The identification of potential tumor antigen targets for radioimmunotherapy in the future is probably going to depend on our further understanding of other aspects of cancer pathways and mechanisms essential for tumor growth, such as metastasis and cancer metabolic abnormality. Furthermore, most tumor antigens in tumor growth signaling pathways are not unifunctional and most tumor phenotypes are not regulated by single signaling pathway or single antigens. Understanding this redundancy of tumor growth regulation can help us to design more effective combinational treatment regimens. Another lesson learned from the success of radio-immunotherapy in non-Hodgkin’s lymphoma is that cancer cell radiosensitivity is also critical to obtaining clinical responses with radiolabeled antibody therapy. The development of radiosensitizers that can synergize with long-lived, low dose-rate radionuclides used in radioimmunotherapy might also help enhance the efficacy of radiolabeled antibodies in solid tumor treatment.

CONCLUSION

Radioimmunotherapy of solid tumors remains a challenge despite its success in hematological malignances.

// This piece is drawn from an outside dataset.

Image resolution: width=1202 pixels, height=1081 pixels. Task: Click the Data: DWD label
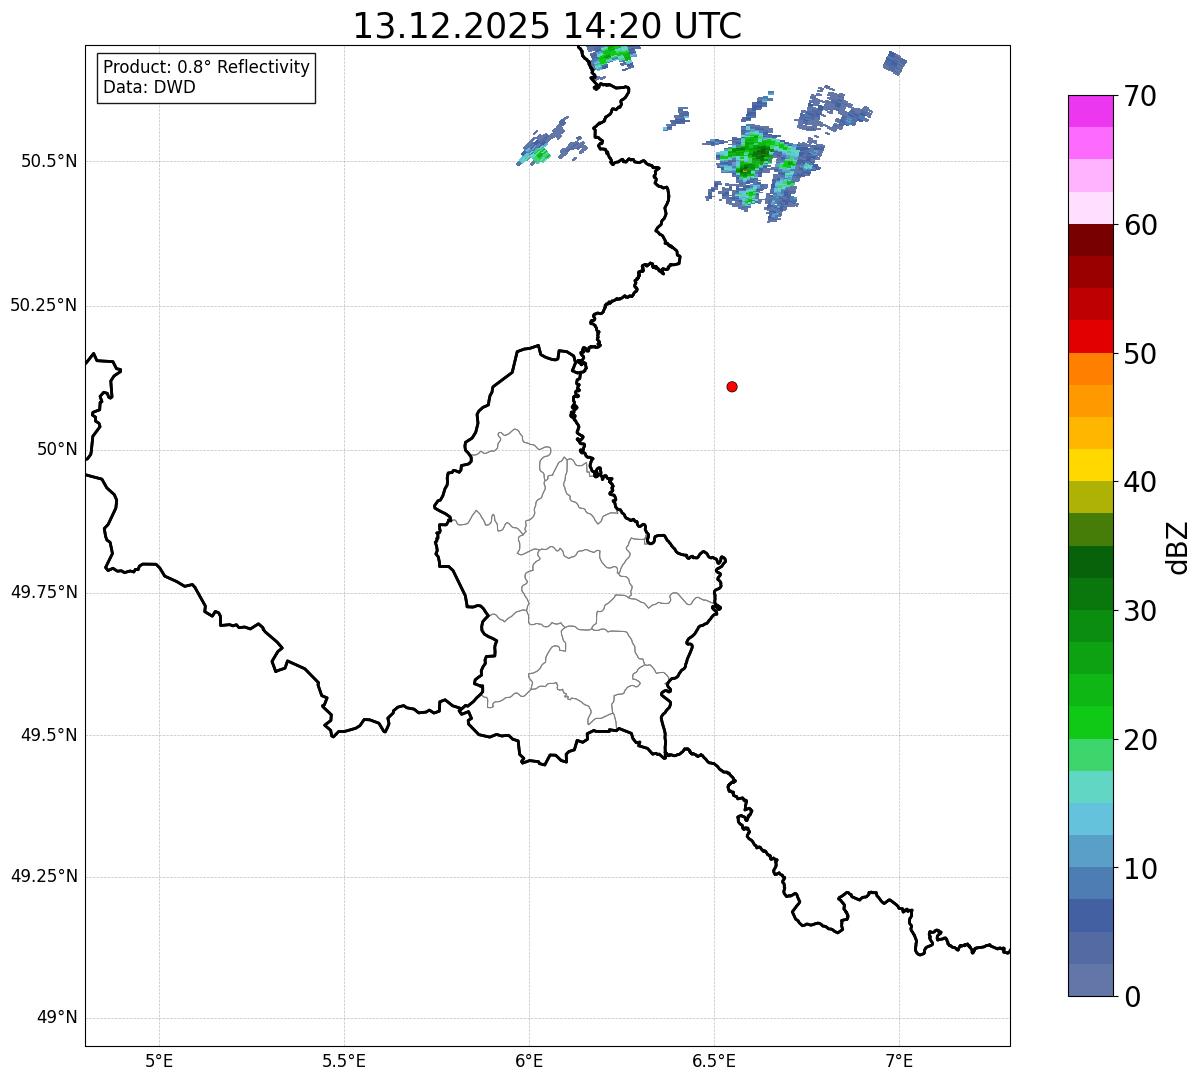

Several unlabeled antibodies successfully treat solid tumors by targeting tumor cell antigens that modulate tumor growth signaling pathways. Clinical trials are needed to determine whether choosing these antigens as targets will lead to increased efficacy of radiolabeled antibodies against solid tumors. Preclinical studies have shown promising results by targeting antigens in tumor growth signaling pathways, suggesting clinical radioimmunotherapy studies investigating such targets are likely to lead to promising results.